Strange stories of le-50, Solo exhibition by Hoho Lin
- 空間 絕對
- 2014年11月15日
- 讀畢需時 2 分鐘
Artist's Statement
Chen Chien-Te, Academian of Academia Sinica as well as former director of National Synchrotron Radiation Research Center, once told me in an interview, “if we can develop the technology to make photons smaller than 10−50eV/c2, we will be able to see God.” Suddenly, the image of Stephen Chow and Buddha flashed in my mind, but in just a few seconds, it became Joey Wong’s face which lingered…it must be the face of Siu-sin instead.
If one day, science allows us to see explainable gods and ghosts, what will it be like? I am anticipating it, yet scared. However, whether in science or mythology, we are either far from being able to “see” them, or just unaware of their existence. Maybe when we enter right the magnetic field, we’ll run into them. But how should we react then? Should we greet them? Run away?
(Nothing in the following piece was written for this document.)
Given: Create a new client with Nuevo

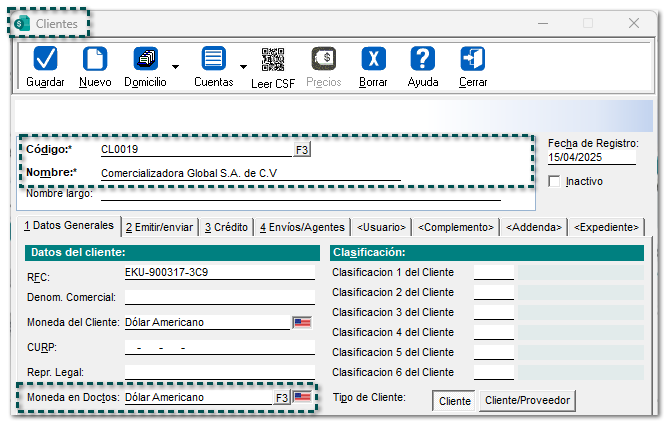Looking at the screenshot, I should 95,61.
Or play dead?

That night, I closed my eyes feeling strange. Before I fell asleep, I recalled another night which was too humid and warm for me to fall asleep. Half awake, I felt something like a bird flapping next to my ear. My ear, even my cheek, was trembling because of the fast vibration. I wasn’t sure what that was, and my body was filled with fear of sinking and falling. I struggled to get up, but couldn’t move at all. In the end, I turned over with all my strength. Just like a rubber band breaks, I could finally lift up my heavy eyelids. Although I was soaking wet, I managed to breathe.
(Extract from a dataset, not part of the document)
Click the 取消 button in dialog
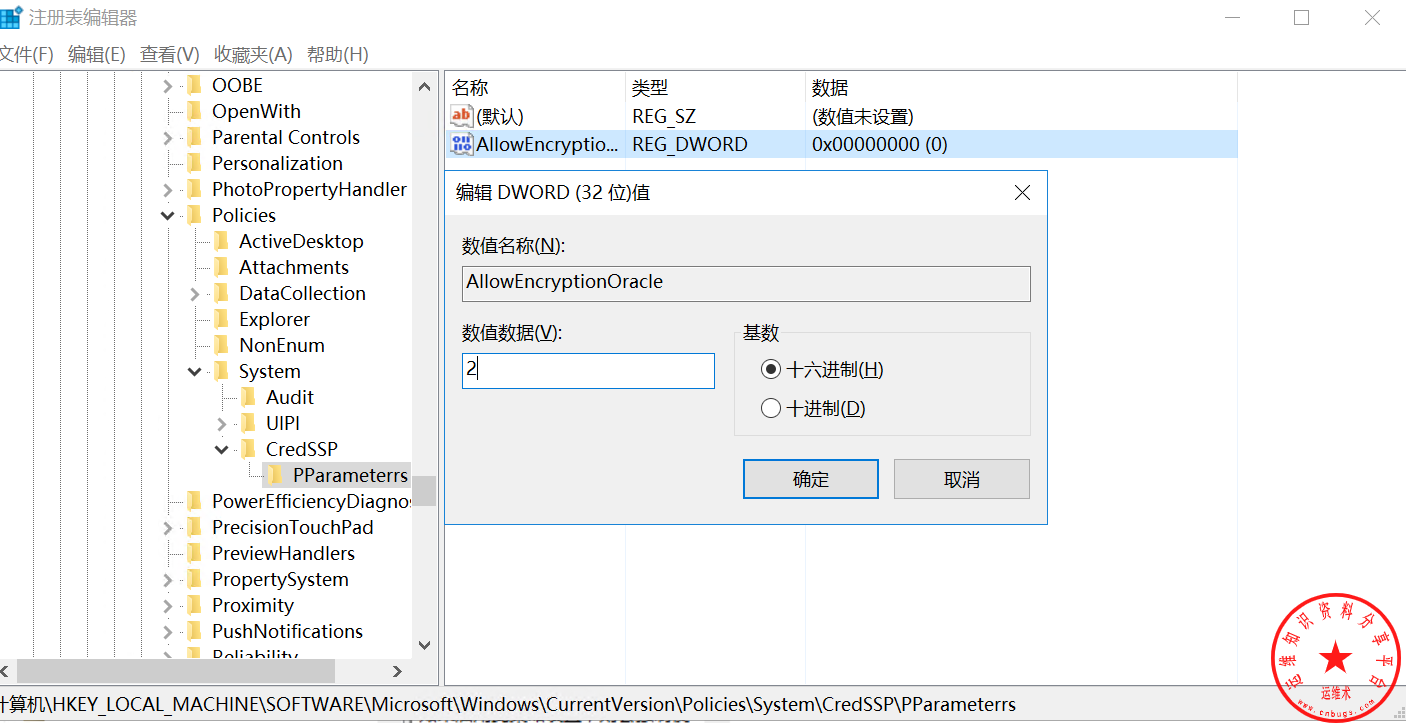Screen dimensions: 1406x723 tap(961, 479)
It was July. The next day I walked in the street, muddle-headed, still fearing and despising the crowd. I put on my ear phones: radio host started talking about Qiao Niang-one of the stories in Liaozhai Zhiyi. The storyteller quoted various classics, which was really interesting.


Public safety, food safety and social security issues appear one after another. We live a modern life like what the poor lower class lived in ancient times; humans are not like humans, ghosts are not like ghosts. In such a tumultuous time, somehow humans and ghosts have fallen in love with each other. Storyteller under the footbridge voices unfair situations in social groups on his smartphone. Life is still hard as always, and it seems like we’re back to the past. Some hint of sadness is deepened; make-up keeps fading away, blurring too. We already forgot what bothered us for a long time.
My back is prickling, but my moping chest never forgets to remind me to keep pressing the shutter button, at the edge of the ghost island 400 years later.